--- WHAT THIS TASK INVOLVES ---
Print all the records exactly, please.

--- EXERCISE DATA ---
+===+
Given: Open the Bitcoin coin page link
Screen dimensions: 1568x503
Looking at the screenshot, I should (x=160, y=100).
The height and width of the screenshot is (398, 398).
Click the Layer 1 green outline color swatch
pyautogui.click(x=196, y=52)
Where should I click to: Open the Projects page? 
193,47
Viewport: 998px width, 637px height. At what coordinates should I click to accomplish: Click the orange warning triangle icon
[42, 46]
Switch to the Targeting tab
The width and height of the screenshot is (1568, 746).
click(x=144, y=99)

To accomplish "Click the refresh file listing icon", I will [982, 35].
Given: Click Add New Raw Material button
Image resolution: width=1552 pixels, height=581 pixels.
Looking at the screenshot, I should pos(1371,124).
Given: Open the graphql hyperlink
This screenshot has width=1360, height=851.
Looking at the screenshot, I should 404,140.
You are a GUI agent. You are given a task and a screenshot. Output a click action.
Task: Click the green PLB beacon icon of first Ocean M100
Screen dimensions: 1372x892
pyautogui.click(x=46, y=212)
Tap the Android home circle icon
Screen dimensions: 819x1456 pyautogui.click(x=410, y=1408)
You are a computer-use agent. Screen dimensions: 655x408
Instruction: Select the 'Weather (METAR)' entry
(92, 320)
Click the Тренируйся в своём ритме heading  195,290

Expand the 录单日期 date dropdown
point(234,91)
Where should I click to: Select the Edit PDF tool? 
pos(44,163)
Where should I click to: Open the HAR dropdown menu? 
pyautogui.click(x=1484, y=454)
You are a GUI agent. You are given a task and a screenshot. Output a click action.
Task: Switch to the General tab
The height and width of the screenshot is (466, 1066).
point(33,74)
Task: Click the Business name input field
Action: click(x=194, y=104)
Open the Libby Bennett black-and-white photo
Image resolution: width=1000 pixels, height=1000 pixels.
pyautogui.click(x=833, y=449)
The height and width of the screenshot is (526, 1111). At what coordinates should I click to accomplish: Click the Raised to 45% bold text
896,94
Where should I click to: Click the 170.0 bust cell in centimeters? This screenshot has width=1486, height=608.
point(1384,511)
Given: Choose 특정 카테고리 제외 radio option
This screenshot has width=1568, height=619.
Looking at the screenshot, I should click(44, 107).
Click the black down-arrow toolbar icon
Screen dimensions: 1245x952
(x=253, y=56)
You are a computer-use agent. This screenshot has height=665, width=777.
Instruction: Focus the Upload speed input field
+===+
--- SOLVED EXERCISE ---
Given: Open the Bitcoin coin page link
Screen dimensions: 1568x503
Looking at the screenshot, I should (x=160, y=100).
The height and width of the screenshot is (398, 398).
Click the Layer 1 green outline color swatch
pyautogui.click(x=196, y=52)
Where should I click to: Open the Projects page? 
193,47
Viewport: 998px width, 637px height. At what coordinates should I click to accomplish: Click the orange warning triangle icon
[42, 46]
Switch to the Targeting tab
The width and height of the screenshot is (1568, 746).
click(x=144, y=99)

To accomplish "Click the refresh file listing icon", I will [982, 35].
Given: Click Add New Raw Material button
Image resolution: width=1552 pixels, height=581 pixels.
Looking at the screenshot, I should pos(1371,124).
Given: Open the graphql hyperlink
This screenshot has width=1360, height=851.
Looking at the screenshot, I should 404,140.
You are a GUI agent. You are given a task and a screenshot. Output a click action.
Task: Click the green PLB beacon icon of first Ocean M100
Screen dimensions: 1372x892
pyautogui.click(x=46, y=212)
Tap the Android home circle icon
Screen dimensions: 819x1456 pyautogui.click(x=410, y=1408)
You are a computer-use agent. Screen dimensions: 655x408
Instruction: Select the 'Weather (METAR)' entry
(92, 320)
Click the Тренируйся в своём ритме heading  195,290

Expand the 录单日期 date dropdown
point(234,91)
Where should I click to: Select the Edit PDF tool? 
pos(44,163)
Where should I click to: Open the HAR dropdown menu? 
pyautogui.click(x=1484, y=454)
You are a GUI agent. You are given a task and a screenshot. Output a click action.
Task: Switch to the General tab
The height and width of the screenshot is (466, 1066).
point(33,74)
Task: Click the Business name input field
Action: click(x=194, y=104)
Open the Libby Bennett black-and-white photo
Image resolution: width=1000 pixels, height=1000 pixels.
pyautogui.click(x=833, y=449)
The height and width of the screenshot is (526, 1111). At what coordinates should I click to accomplish: Click the Raised to 45% bold text
896,94
Where should I click to: Click the 170.0 bust cell in centimeters? This screenshot has width=1486, height=608.
point(1384,511)
Given: Choose 특정 카테고리 제외 radio option
This screenshot has width=1568, height=619.
Looking at the screenshot, I should click(44, 107).
Click the black down-arrow toolbar icon
Screen dimensions: 1245x952
(x=253, y=56)
You are a computer-use agent. This screenshot has height=665, width=777.
Instruction: Focus the Upload speed input field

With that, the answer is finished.